◆ **WHAT TO DO**: Below is a block of entries; repeat exactly the lines starting at the line that contains "How do I perform: Uncheck" and ending at the line that contains "Given: Open the profile three-dots menu", both included.

(EXERCISE MATERIALS)

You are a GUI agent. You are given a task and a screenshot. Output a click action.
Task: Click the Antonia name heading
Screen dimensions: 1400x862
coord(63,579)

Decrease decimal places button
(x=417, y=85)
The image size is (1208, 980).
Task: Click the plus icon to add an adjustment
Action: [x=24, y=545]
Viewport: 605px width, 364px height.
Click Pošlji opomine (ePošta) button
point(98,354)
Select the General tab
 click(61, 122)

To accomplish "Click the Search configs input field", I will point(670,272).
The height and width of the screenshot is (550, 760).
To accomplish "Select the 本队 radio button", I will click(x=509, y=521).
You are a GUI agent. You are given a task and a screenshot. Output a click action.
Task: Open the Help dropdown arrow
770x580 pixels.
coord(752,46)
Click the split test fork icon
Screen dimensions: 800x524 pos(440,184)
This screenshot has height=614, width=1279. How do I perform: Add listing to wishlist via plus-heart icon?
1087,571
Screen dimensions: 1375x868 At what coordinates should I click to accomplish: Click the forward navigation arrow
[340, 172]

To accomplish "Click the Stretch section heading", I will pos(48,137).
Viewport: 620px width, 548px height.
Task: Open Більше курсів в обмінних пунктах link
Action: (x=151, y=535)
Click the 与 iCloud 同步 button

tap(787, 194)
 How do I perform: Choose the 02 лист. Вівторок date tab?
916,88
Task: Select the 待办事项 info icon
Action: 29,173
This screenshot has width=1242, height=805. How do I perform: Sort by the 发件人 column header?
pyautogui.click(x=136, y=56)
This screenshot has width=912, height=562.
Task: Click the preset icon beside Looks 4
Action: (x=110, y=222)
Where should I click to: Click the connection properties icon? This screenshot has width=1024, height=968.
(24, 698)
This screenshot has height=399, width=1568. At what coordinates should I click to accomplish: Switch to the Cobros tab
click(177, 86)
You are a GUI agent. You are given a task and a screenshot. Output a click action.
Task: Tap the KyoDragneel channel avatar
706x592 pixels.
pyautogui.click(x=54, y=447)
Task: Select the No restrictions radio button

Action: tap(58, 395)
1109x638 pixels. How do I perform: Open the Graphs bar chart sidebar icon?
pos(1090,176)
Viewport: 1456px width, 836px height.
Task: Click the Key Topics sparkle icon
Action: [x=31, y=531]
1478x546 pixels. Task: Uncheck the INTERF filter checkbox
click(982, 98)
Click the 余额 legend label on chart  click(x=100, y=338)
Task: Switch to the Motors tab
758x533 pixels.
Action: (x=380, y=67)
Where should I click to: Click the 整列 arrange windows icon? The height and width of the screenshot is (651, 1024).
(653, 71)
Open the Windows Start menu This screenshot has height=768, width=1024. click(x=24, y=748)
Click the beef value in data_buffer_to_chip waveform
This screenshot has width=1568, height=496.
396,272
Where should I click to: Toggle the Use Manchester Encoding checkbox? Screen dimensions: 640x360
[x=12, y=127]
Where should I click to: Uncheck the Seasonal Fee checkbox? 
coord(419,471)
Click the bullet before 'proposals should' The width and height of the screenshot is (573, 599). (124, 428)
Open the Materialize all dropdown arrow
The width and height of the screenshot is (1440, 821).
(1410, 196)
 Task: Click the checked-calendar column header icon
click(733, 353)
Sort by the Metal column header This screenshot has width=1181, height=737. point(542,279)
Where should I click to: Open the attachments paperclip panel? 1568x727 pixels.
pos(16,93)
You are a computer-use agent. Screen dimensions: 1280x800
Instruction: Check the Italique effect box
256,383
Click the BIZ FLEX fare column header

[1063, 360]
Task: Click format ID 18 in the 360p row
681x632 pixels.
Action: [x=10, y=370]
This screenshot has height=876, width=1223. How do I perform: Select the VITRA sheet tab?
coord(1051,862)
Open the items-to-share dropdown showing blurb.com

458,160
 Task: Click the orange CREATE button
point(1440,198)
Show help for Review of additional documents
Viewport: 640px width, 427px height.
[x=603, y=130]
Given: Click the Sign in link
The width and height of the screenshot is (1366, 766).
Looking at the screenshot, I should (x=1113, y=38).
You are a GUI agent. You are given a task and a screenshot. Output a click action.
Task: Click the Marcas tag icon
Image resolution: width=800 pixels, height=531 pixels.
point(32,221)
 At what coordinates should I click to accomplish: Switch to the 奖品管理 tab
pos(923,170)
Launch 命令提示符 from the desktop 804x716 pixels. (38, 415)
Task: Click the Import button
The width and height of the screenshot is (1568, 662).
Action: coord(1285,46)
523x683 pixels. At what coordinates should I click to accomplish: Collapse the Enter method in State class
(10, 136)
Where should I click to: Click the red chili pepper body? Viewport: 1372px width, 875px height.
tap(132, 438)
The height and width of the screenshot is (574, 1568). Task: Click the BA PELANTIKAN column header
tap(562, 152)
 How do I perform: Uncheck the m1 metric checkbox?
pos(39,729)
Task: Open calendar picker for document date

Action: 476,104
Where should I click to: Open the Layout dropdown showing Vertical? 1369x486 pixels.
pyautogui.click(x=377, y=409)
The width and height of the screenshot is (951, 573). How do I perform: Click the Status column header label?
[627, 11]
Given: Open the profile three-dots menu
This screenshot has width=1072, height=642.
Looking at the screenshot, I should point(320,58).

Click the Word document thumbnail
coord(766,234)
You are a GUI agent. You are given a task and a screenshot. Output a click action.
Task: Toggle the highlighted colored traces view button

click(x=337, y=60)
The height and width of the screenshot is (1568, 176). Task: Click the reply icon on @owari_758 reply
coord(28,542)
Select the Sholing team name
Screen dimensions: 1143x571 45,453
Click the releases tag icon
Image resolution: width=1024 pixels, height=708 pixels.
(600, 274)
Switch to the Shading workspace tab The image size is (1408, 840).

(End EXERCISE MATERIALS)

◆ **RESPONSE AREA**:
 How do I perform: Uncheck the m1 metric checkbox?
pos(39,729)
Task: Open calendar picker for document date

Action: 476,104
Where should I click to: Open the Layout dropdown showing Vertical? 1369x486 pixels.
pyautogui.click(x=377, y=409)
The width and height of the screenshot is (951, 573). How do I perform: Click the Status column header label?
[627, 11]
Given: Open the profile three-dots menu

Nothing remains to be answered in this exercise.